Die Entscheidung der Regionalorganisation, Syriens Mitgliedschaft auszusetzen, wenn das Regime Baschar el Assads nicht bis kommenden Mittwoch alle Gewalt gegen die eigene Bevölkerung stoppt und Panzer und schwere Waffen aus den Städten zurückzieht, kam unerwartet. Denn die 22 Mitglieder umfassende Organisation hat sich seit vielen Jahren durch interne Streitigkeiten und fast totale Unfähigkeit zur Konfliktlösung hervorgetan. Nun retteten die vom „Arabischen Frühling“ noch nicht hinweggefegten Regime – zunächst zumindest - die Glaubwürdigkeit der Organisation, indem sie das Morden eines der ihren nicht länger tatenlos hinnimmt. Alle arabischen Botschafter sollen aus Damaskus abgezogen werden und verschärfte Wirtschaftssanktionen drohen. Gegen die Resolution stimmten der unter syrischer Hegemonie stehende Libanon, sowie der Jemen, dessen Präsident einen ähnlichen politischen Todeskampf führt. Der vor acht Jahren von einem brutalen Diktator befreite Irak enthielt sich der Stimme und beweist damit den starken Einfluß des einzig verbliebenen syrischen Bündnispartners, Iran, auf den politischen Entscheidungsprozess in Bagdad.
Das Regime in Damaskus verurteilt die Entscheidung der Liga als „illegal“ und fordert die Einberufung einer Dringlichkeitsgipfels, in der Hoffnung wohl, damit Zeit zu gewinnen. Seit Beginn der Revolten im März setzt Assad auf diese Strategie, zuletzt als er einem Friedensplan der Liga zustimmte, versprach, das Blutvergießen sofort zu beenden, Militär und Panzer aus Städten abzuziehen, Gefangene (weit mehr als 10.000 sind es unterdessen) freizulassen und einen Dialog mit der Opposition über politische Reformen zu beginnen. Statt den Plan in die Tat zu setzen, eskalierte das Regime die Gewalt. Allein in elf Tagen starben mehr als 250 Menschen, so viele wie noch nie in solch kurzem Zeitraum und Assads Behauptung, er erfülle seine Zusagen, indem er bereits 500 Gefangene freigelassen hätte, wird in Ligakreisen als Hohn empfunden. Unterdessen haben die oppositionellen „Lokalen Koordinations-Komitees Syriens“ die Stadt Homs, das derzeitige Zentrum der Rebellion, zu einem „humanitären Katastrophengebiet“ erklärt. „Human Rights Watch“ belegt in einem 63-seitigen Bericht „systematische“ Brutalität des Regimes gegen Zivilisten und verlangt, dass das Regime wegen Verbrechen gegen die Menschlichkeit vor den Internationalen Strafgerichtshof in Den Hag gestellt werden müsse.

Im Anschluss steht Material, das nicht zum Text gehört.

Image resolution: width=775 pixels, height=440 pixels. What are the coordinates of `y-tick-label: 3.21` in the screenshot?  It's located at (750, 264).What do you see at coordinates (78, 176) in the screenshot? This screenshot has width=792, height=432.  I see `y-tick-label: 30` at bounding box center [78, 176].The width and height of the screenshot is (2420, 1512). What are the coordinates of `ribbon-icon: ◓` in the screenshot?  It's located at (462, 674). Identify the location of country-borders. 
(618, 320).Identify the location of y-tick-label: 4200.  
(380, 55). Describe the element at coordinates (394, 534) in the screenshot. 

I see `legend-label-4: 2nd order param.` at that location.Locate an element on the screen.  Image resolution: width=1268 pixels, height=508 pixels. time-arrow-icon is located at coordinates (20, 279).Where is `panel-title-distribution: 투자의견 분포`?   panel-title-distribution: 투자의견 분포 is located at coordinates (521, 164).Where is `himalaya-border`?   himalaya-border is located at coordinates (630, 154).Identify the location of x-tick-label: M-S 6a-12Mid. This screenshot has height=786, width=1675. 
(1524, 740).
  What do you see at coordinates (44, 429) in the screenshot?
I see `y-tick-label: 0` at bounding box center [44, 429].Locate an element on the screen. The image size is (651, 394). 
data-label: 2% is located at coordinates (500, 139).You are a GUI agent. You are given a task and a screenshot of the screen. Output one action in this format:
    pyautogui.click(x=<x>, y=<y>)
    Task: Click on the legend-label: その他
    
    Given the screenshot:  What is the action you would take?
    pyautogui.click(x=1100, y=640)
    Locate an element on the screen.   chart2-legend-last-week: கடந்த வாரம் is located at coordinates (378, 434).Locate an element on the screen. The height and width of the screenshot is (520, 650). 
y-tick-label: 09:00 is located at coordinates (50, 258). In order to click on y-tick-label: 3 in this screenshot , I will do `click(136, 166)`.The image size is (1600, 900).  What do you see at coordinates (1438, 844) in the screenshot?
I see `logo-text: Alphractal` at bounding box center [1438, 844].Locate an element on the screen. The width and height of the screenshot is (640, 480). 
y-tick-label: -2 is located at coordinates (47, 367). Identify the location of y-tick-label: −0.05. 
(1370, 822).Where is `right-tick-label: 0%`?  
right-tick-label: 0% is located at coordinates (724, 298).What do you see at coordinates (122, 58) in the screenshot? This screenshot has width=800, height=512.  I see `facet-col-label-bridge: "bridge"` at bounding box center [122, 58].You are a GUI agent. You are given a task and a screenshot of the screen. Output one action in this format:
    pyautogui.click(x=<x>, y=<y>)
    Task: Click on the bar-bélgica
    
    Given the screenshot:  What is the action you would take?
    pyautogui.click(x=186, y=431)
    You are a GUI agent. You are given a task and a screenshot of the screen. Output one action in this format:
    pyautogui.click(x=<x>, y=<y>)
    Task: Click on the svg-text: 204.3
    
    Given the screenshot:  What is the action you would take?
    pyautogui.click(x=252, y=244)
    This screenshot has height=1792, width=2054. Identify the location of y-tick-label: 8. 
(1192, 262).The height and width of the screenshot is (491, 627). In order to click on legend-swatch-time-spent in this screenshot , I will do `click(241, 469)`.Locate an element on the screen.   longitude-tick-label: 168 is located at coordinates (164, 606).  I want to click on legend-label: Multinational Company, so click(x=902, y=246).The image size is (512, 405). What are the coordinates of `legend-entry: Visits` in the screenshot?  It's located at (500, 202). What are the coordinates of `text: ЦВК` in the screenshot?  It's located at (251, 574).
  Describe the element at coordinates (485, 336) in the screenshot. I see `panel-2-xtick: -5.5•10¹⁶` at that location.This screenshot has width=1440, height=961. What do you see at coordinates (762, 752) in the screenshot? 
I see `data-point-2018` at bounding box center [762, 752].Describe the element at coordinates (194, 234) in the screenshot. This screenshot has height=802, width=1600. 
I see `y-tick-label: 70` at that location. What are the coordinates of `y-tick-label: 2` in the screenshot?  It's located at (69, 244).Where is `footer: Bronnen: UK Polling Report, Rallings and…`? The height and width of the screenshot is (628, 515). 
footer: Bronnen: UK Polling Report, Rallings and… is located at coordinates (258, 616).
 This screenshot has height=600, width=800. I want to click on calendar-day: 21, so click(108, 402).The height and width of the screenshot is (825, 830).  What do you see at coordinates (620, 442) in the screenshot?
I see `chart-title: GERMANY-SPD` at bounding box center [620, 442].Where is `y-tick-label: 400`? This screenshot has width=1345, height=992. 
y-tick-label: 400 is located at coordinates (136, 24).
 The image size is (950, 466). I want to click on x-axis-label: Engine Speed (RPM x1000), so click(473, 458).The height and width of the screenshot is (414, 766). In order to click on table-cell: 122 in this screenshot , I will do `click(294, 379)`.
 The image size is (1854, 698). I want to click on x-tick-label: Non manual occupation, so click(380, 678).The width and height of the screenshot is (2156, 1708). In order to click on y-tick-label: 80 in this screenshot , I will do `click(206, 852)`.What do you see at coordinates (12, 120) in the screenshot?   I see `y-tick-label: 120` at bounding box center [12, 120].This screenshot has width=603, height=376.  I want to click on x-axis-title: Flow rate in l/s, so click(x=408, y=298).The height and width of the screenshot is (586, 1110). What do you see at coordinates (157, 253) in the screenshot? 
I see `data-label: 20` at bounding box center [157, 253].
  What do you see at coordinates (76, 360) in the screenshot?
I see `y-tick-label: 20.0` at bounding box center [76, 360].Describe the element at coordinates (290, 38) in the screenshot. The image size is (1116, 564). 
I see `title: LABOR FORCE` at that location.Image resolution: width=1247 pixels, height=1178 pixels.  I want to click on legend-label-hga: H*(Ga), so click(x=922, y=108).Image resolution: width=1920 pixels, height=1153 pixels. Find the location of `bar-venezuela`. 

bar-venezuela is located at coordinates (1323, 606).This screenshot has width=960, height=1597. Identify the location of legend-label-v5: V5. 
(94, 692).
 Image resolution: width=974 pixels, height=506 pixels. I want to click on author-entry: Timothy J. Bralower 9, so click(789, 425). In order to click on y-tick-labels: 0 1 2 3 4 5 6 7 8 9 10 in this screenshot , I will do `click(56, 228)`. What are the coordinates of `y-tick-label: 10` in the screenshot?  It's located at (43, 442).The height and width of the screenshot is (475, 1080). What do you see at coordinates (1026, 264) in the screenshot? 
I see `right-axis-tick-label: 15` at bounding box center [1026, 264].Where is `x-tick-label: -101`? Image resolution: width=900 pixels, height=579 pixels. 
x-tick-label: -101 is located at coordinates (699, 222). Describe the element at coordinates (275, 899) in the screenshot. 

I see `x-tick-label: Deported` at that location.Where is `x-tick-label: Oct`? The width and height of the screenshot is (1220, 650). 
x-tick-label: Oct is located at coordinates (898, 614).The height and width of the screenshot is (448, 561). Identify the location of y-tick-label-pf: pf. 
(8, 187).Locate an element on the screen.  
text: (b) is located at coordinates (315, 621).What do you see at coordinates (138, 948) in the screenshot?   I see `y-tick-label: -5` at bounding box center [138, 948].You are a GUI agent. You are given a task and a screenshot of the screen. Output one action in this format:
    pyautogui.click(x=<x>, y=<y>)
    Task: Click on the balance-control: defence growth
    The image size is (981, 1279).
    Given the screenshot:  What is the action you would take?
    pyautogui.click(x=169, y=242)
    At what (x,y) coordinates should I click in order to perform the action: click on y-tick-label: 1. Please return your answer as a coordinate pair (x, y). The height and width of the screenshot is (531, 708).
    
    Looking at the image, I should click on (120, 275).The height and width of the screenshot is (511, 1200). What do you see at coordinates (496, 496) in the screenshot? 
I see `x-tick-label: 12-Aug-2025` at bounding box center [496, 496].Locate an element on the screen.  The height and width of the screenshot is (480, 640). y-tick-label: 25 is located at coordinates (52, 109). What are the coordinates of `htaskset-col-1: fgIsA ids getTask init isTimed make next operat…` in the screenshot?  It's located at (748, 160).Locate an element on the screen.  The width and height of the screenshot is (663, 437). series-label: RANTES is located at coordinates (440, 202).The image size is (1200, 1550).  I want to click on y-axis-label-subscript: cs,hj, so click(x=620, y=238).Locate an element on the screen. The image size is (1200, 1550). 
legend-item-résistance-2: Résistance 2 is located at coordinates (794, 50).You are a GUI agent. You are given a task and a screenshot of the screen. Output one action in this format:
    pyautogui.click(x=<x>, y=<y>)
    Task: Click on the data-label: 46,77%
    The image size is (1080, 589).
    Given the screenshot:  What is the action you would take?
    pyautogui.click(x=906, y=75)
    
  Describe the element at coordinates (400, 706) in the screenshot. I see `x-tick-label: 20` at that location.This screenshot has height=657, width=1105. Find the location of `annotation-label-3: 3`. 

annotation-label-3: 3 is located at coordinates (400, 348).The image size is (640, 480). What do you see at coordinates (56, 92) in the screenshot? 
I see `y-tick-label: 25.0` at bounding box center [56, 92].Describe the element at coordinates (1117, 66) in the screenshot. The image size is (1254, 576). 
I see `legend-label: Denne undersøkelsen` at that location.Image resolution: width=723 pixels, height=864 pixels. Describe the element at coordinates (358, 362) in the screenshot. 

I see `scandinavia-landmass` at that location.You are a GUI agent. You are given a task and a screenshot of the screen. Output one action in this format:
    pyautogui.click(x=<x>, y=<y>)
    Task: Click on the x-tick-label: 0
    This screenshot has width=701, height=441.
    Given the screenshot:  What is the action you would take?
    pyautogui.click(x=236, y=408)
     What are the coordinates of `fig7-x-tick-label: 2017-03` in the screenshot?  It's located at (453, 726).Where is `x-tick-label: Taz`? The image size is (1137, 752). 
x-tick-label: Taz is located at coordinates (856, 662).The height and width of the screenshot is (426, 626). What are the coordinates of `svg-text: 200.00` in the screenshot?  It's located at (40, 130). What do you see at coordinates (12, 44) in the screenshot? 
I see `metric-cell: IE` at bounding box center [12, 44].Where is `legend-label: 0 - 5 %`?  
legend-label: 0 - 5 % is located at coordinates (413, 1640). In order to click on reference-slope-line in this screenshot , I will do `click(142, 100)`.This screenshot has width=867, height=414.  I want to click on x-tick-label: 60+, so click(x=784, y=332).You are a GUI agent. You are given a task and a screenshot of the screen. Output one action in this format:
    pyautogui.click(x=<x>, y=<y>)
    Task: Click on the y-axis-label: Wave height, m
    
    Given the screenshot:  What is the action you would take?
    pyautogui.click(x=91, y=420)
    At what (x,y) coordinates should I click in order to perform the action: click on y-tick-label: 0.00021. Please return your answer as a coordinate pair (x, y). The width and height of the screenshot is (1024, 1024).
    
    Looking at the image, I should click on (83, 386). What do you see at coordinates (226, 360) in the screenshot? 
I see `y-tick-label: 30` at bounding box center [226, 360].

Die Suspendierung der Mitgliedschaft versetzt dem Regime, das sich seit Generation als das „schlagende Herz des arabischen Nationalismus“ empfindet, einen schweren psychologischen Schlag. Doch sie wird ein despotisches Regime kaum zu einem Einlenken zwingen, das sein eigenes Ende besiegeln würde. Dieser Druck reicht nicht, um das Morden zu beenden. Deshalb will die Liga kommenden Mittwoch weitere Schritte beschließen. Lenke Assad nicht ein, folgten politische und wirtschaftliche Sanktionen und die Liga werde die UNO zu Hilfe rufen. Ein ähnlicher Schritt der Organisation hatte entscheidend dazu beigetragen, dass westliche Staaten eine Bombenkampagne gegen Libyens unterdessen ermordeten Diktator Gadafi begonnen hatten. Aber „niemand spricht von einer Flugverbotszone“, die einige syrische Oppositionsgruppen verlangen, „betont Katars Außenminister Scheich Hamad bin Jassim. Auch von Bewaffnung der Opposition, die die Liga für kommenden Mittwoch zu Verhandlungen über eine Strategie für den Übergang von Diktatur zu Demokratie in Syrien nach Kairo geladen hat, wollen die arabischen Brüder – vorerst – nichts wissen. Doch die Ultimaten an Assad werden kürzer und der Druck massiver.